Fighting Words: LiA Week 3
This week brought a new energy to the organization, with a group of students from UNC Chapel Hill in Belfast as part of a study abroad program coming in to volunteer for one of the workshops. I got to help out with the training program they went through, which was a nice full-circle moment given that I had sat in that exact same session on my very first day.
Wednesday's workshop turned out to be a landmark one. Because so many volunteers were available, it was the first time in Fighting Words NI's history that each child could be paired with their own dedicated mentor. When the class broke out into tables to work on the second chapter of their stories individually, I had the privilege of giving my full, undivided attention to one child—a girl named Avery.
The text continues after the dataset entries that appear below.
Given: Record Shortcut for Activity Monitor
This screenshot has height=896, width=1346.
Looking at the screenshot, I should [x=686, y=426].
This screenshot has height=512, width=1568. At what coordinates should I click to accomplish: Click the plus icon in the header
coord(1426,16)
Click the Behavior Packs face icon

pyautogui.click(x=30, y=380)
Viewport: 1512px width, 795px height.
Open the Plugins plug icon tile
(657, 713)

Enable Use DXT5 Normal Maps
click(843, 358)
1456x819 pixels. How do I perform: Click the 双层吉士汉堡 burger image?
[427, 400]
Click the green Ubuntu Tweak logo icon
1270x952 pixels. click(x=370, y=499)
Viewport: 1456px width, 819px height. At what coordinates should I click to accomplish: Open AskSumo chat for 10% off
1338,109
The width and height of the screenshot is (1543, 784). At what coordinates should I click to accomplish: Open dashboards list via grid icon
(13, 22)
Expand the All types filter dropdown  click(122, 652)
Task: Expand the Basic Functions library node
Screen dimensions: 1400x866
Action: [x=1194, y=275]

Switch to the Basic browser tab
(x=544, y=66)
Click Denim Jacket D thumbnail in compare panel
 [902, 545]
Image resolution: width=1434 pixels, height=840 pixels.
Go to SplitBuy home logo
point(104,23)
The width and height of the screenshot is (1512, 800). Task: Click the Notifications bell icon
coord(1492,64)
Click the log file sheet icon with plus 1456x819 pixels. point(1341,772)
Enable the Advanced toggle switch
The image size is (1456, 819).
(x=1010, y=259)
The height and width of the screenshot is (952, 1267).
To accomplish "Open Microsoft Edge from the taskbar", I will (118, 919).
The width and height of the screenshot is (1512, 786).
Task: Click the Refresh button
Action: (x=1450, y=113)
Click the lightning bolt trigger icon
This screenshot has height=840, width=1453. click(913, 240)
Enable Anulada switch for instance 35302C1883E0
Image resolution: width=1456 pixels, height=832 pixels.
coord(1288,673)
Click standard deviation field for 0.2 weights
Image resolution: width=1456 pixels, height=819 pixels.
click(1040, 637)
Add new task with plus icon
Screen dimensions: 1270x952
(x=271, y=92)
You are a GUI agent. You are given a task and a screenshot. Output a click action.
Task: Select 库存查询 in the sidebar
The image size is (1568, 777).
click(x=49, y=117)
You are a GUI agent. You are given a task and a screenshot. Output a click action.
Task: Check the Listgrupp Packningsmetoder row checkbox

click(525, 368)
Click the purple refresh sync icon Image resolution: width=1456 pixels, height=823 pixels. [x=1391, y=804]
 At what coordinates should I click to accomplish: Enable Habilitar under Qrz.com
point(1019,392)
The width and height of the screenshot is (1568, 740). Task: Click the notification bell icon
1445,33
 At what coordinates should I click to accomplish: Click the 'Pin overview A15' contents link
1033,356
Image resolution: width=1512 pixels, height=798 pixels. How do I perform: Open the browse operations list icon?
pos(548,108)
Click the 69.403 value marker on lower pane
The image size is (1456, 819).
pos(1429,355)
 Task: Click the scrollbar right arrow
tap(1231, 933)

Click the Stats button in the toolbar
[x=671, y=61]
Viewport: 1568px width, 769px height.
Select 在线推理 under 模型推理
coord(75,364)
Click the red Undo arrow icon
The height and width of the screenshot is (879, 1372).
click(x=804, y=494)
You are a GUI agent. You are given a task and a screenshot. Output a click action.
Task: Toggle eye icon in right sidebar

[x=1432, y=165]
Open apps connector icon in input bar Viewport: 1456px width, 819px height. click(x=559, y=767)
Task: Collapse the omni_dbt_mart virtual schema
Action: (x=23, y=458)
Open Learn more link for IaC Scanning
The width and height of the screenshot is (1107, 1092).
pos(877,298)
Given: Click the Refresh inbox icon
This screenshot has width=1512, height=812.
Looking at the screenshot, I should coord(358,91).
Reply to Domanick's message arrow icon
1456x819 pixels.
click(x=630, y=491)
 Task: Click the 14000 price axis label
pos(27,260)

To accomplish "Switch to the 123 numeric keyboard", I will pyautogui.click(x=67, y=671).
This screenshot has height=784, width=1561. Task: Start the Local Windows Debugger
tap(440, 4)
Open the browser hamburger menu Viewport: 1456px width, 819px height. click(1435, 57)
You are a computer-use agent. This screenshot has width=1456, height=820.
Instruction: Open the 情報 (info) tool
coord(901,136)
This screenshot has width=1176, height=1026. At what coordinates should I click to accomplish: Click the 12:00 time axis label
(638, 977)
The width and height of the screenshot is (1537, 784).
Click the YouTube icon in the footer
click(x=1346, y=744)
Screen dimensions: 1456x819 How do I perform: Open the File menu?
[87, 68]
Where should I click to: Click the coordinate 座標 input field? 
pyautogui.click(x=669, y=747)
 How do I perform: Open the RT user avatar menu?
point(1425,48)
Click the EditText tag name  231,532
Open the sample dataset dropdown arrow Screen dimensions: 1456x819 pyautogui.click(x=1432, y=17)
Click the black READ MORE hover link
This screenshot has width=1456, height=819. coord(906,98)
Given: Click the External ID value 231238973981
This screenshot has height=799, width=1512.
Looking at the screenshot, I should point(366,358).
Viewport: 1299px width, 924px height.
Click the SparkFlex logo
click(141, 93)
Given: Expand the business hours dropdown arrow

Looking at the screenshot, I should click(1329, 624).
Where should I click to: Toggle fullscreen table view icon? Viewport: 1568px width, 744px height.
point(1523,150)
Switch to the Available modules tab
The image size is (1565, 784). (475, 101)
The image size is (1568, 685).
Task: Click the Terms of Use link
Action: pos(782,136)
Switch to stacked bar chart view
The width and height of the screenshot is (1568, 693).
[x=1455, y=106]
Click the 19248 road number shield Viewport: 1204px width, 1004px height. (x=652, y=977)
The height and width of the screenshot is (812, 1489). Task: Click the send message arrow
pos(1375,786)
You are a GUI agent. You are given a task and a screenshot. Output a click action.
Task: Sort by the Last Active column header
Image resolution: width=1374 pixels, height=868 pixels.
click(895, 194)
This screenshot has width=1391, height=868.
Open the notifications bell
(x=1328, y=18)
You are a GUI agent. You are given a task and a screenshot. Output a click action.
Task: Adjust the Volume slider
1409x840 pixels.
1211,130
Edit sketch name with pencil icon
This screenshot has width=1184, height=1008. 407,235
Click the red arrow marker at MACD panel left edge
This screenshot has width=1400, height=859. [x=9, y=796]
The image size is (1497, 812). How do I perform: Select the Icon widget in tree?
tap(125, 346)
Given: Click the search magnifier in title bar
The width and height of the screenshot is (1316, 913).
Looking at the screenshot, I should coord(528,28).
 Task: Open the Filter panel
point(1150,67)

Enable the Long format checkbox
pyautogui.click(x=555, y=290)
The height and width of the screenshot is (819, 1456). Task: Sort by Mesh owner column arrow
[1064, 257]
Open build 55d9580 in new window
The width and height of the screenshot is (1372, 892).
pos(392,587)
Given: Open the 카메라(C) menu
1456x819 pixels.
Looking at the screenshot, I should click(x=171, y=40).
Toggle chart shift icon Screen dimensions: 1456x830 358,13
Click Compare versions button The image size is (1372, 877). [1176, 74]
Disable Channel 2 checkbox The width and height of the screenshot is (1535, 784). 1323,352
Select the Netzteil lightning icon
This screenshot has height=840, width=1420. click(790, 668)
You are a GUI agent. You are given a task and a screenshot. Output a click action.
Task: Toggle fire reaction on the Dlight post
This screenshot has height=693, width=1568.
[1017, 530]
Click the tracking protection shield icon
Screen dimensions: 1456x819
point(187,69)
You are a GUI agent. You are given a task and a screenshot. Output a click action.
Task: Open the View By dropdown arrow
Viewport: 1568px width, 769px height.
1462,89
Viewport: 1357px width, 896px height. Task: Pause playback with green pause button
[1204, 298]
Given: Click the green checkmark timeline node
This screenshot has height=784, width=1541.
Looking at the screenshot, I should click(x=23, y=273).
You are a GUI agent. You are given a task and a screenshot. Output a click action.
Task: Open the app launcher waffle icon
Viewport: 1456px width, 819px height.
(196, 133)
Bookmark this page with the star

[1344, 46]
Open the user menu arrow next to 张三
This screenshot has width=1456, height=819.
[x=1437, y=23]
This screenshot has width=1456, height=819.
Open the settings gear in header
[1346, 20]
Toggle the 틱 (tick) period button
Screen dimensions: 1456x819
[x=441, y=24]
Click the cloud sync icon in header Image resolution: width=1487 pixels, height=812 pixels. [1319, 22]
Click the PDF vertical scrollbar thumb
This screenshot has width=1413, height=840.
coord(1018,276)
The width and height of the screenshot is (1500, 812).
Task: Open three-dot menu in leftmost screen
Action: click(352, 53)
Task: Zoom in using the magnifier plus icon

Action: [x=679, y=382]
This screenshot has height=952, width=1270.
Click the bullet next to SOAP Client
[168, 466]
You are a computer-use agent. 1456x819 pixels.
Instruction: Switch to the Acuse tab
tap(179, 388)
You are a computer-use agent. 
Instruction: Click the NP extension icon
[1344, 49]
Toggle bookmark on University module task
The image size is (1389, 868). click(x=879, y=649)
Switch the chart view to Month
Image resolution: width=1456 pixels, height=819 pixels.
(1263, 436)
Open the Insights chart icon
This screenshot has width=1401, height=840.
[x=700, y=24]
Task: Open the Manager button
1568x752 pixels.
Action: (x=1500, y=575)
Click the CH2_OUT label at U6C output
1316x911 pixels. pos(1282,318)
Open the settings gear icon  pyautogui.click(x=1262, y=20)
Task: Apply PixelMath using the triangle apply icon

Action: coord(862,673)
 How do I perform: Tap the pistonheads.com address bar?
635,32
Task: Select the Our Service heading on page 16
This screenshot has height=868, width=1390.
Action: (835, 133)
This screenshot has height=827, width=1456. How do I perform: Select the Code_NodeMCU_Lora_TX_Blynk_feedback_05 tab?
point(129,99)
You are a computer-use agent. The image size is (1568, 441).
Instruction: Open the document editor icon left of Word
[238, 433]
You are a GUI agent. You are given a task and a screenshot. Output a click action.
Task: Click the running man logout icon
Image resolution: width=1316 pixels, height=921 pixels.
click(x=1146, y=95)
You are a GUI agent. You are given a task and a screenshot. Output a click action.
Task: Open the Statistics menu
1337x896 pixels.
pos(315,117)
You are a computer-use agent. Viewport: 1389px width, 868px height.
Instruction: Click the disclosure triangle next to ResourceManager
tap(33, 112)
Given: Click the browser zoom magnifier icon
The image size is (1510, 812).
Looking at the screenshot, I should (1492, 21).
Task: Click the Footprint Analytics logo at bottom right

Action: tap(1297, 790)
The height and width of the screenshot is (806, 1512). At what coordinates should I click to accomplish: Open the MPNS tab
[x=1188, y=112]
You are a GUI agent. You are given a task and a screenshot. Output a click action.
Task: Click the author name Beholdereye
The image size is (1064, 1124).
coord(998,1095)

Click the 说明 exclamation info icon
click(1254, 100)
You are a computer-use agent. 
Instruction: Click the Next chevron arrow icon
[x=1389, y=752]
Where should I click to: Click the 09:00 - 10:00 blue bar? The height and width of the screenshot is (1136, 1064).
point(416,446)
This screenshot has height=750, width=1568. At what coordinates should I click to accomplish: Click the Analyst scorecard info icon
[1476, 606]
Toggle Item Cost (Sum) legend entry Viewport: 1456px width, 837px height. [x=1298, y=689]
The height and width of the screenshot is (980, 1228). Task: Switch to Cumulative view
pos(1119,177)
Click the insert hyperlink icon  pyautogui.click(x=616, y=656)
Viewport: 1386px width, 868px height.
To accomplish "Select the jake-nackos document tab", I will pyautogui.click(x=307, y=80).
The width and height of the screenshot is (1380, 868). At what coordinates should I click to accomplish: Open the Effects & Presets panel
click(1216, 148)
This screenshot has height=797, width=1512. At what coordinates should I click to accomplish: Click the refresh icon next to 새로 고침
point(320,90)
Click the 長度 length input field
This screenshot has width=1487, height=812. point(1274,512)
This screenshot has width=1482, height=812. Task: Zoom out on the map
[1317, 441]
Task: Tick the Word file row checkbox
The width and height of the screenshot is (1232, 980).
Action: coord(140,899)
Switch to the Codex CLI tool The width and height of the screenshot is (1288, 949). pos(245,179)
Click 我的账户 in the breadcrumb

During the collaborative writing portion of the session, Avery had been quite reserved. But the moment we sat down together and I asked her a few questions about where she wanted to take the story, something shifted. She told me she wanted to write one of her own, and almost immediately, pen was put to paper. It was one of those moments that quietly teaches you something. I realized fairly quickly that the best thing I could do was step back and let her go. Asking questions or offering prompts while she was mid-flow would only have interrupted it. Sometimes, in mentoring, less really is more.
Later in the session, I was given the role of offering feedback as children from each table came up to read their stories aloud to the class. It was a genuinely moving experience—being even a small part of encouraging that kind of confidence and creative courage in a child is hard to put into words, but it's exactly the kind of moment that makes this placement feel worthwhile.